Emeritus Professor of Social and Cultural Anthropology

Career History

Professor Anthony Cohen is one of Scotland’s senior social anthropologists. He became Principal of Queen Margaret University College, Edinburgh in 2003. In January 2007, following the approval of the Privy Council and the Scottish Government, the University College became Queen Margaret University, Edinburgh. Previously, Professor Cohen was Professor of Social Anthropology at the University of Edinburgh from 1989—2003 (where is now an Honorary Professor), and served as the University’s Provost of Law & Social Sciences, and as Dean of Social Sciences from 1997 – 2002. Prior to that, he was the University Convener of Postgraduate Studies.

Professor Cohen was previously a research fellow at Memorial University of Newfoundland (1968—70), and then held lecturing positions in social anthropology at the Queen's University at Kingston, Ontario (1970—71), and at the University of Manchester (1971—89).

Specialist Areas (Research and Scholarship)

Professor Cohen was one of a small group of British, Scandinavian and north American anthropologists who, in the late 1960s and early 1970s, recreated the anthropological study of western industrialised societies.

He was instrumental in revitalising the anthropological study of Britain; and, following his doctoral research in Newfoundland, has focused all his own empirical research on Scotland. His theoretical areas of research and writing have been, initially, in issues of local-level politics; later, and more substantially, in identity; symbolism; and selfhood.

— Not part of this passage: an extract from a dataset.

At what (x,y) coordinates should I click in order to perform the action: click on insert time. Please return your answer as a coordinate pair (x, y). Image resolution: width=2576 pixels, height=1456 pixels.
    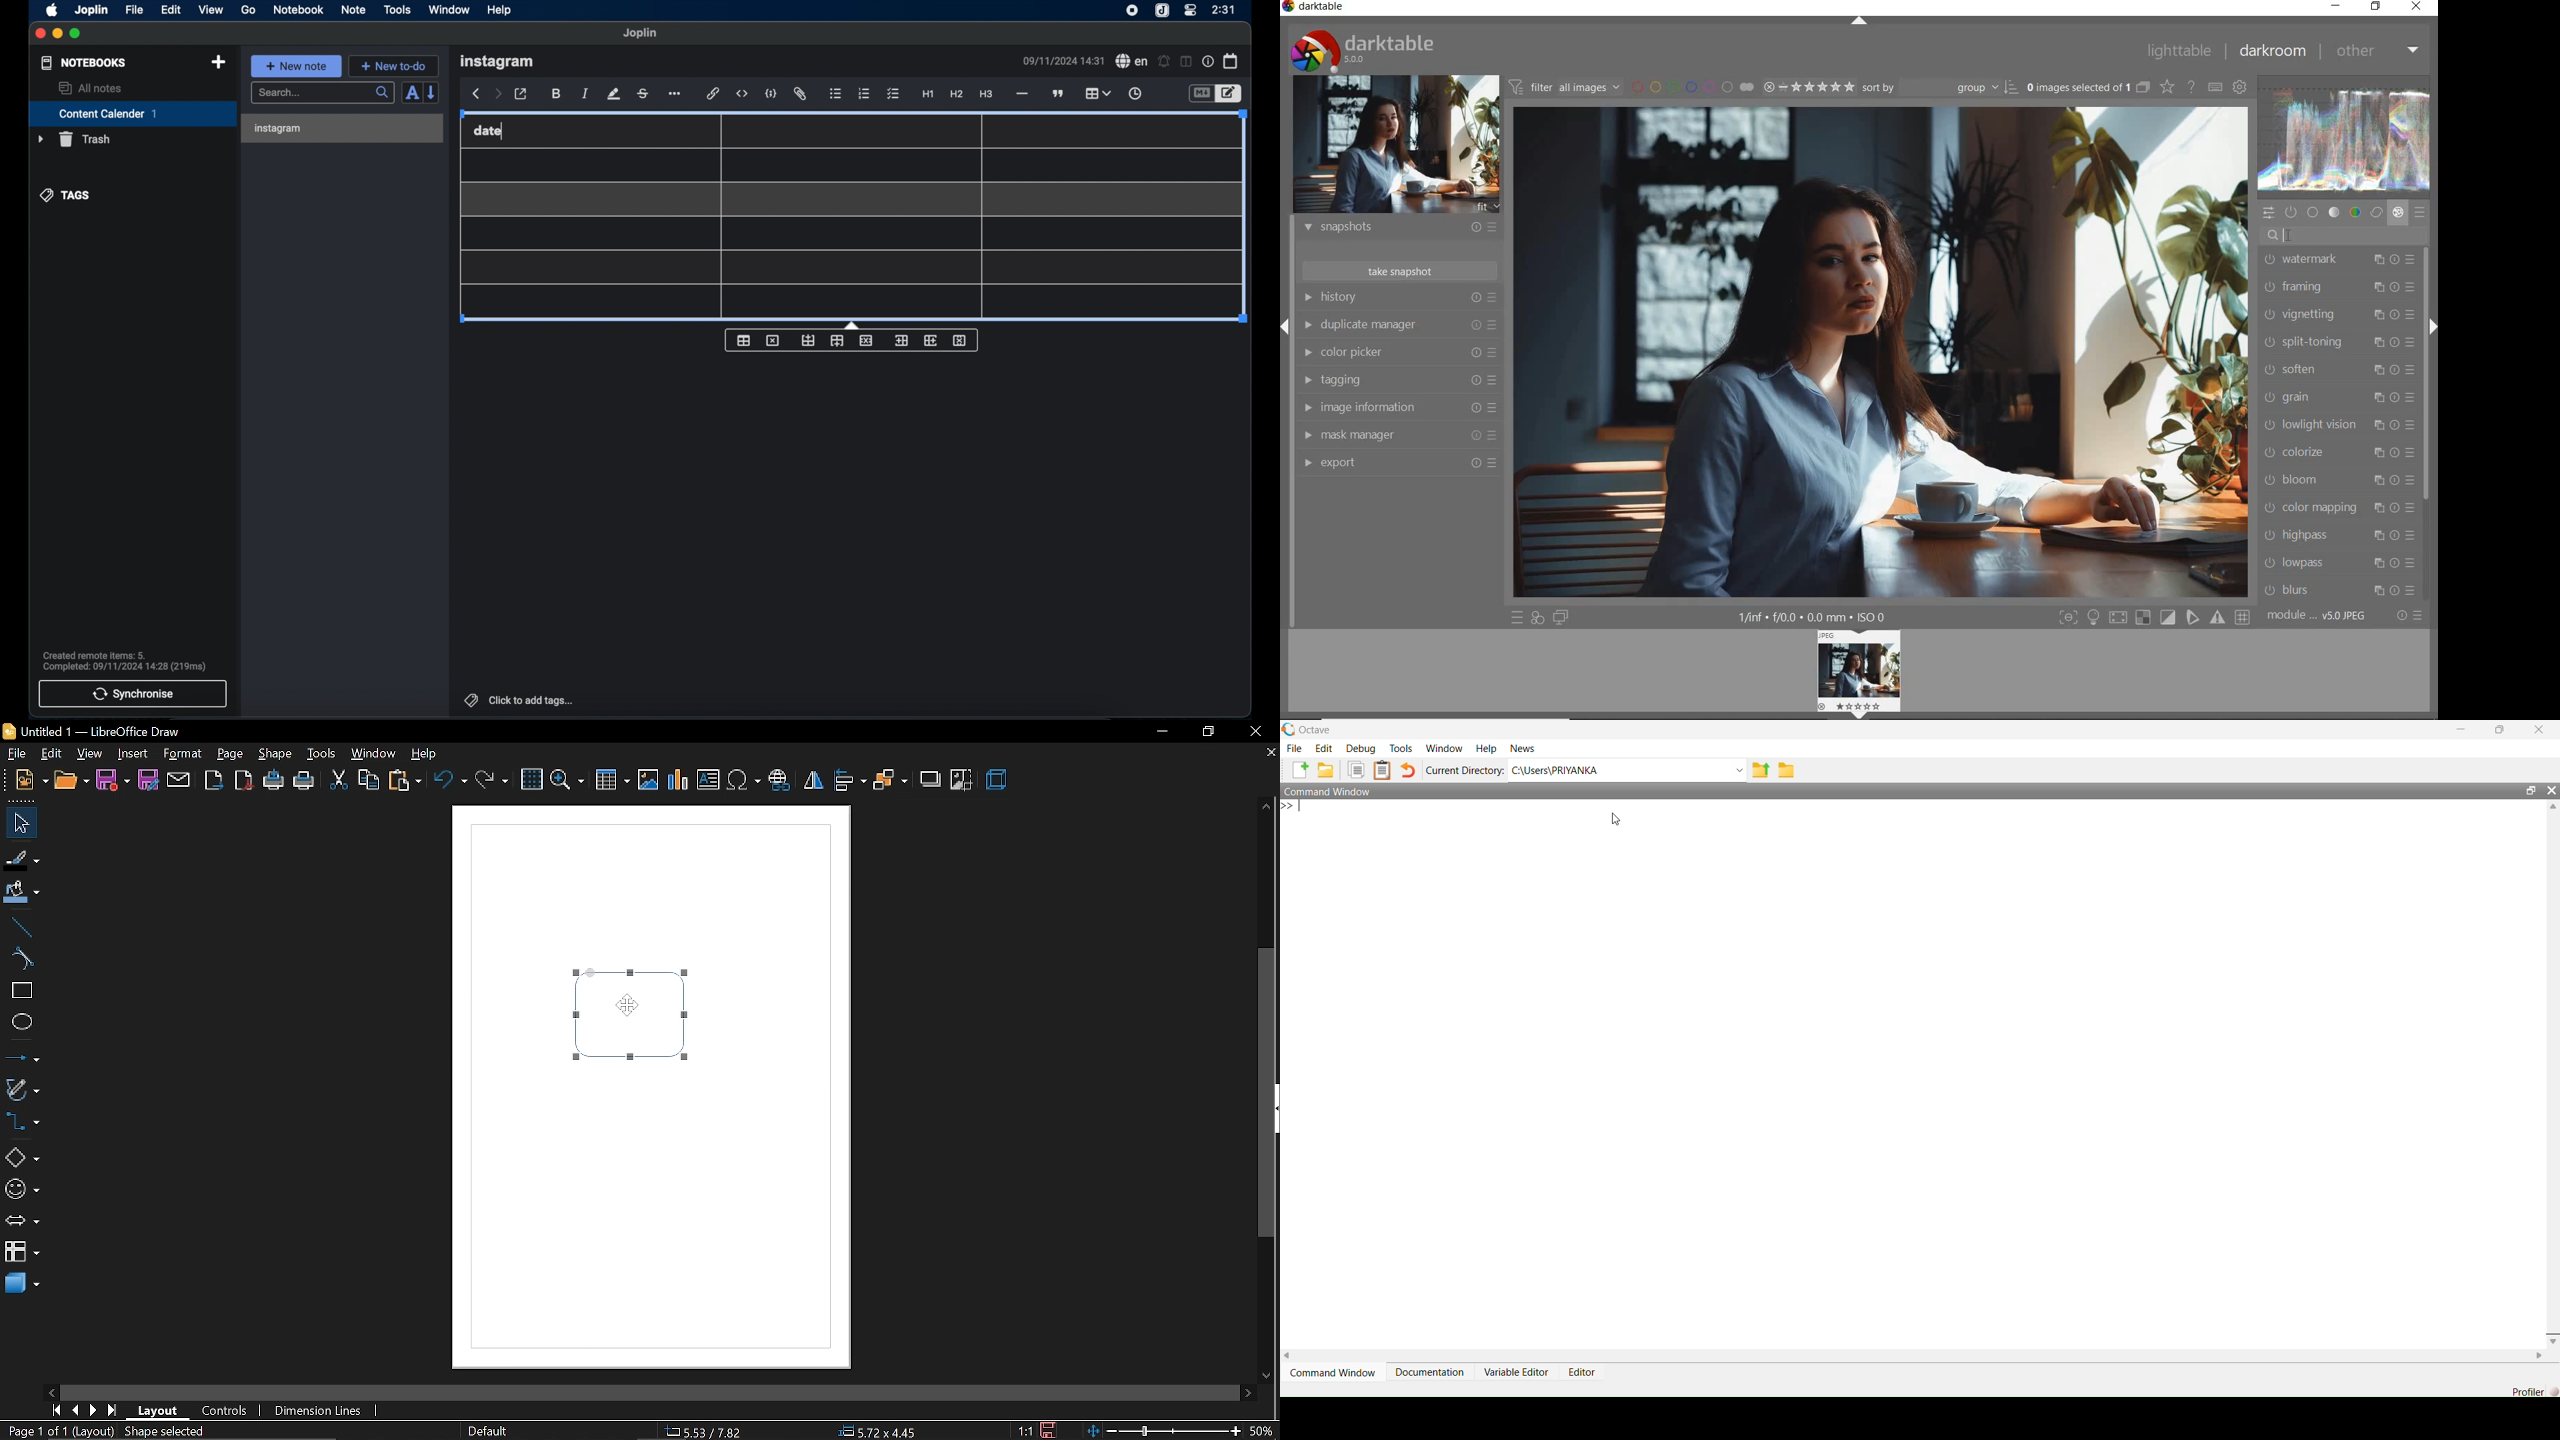
    Looking at the image, I should click on (1136, 93).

Following many years of field research in Whalsay, Shetland (then the longest continuous ethnographic study ever undertaken in the British Isles), he began in 1994 to lead research on issues relating to national identity in Scotland. He contributed to the design, led by Professor David McCrone, of Edinburgh's successful application to the Leverhulme Trust for a £1.1m five-year programme grant for research on national identity and political and constitutional change. Professor Cohen was involved in the formulation of the brief to the Economic and Social Research Council for the creation of its programme on Devolution and Constitutional Change. He is the author and/or editor of ten books, and author of more than fifty published academic papers and chapters.

Professor Cohen is a Fellow of the Royal Society of Edinburgh and of the Royal Anthropological Institute, and holds an honorary D.Sc of the University of Edinburgh. He was awarded the CBE in the Queen’s Birthday Honours List for 2008.

Publications

Books

  1. The Management of Myths: the Politics of Legitimation in a Newfoundland Community, Manchester: Manchester University Press; St John's ISER, 1975.
  2. The Symbolic Construction of Community, London & New York: Tavistock, 1985 (CHOICE award: Outstanding Book of the Year).

(Published in Turkish (1999) and in Japanese (2005).

  1. Whalsay: Symbol, Segment and Boundary in a Shetland Island Community. Manchester: Manchester University Press; New York: St Martin's Press, 1987
  2. Self Consciousness: an Alternative Anthropology of Identity, London & New York: Routledge, 1994.

(Published in Danish as Selv-Bevidsthed: En Alternativ Identitets-Antropologi, Frederiksberg: DET lille FORLAG, 1995).

  1. A.P. Cohen et al, Villages Anglais, É cossais, Irlandais , Toulouse: Editions le Mirail, 1993.
  2. (ed.) Belonging: Identity and Social Organisation in British Rural Cultures, Manchester: Manchester University Press, 1982.
  3. (ed.) Symbolising Boundaries: Identity and Diversity in British Cultures, Manchester: Manchester University Press, 1986.
  4. (ed. with K. Fukui) Humanising the City? Social Contexts of Urban Life at the Turn of the Millenium, Edinburgh University Press, 1993.
  5. (ed. with N.J. Rapport) Questions of Consciousness, (ASA Monographs, 33) Routledge, 1995.
  6. (ed.) Signifying Identities: Anthropological Perspectives on Boundaries and Contested Values, Routledge, 2000.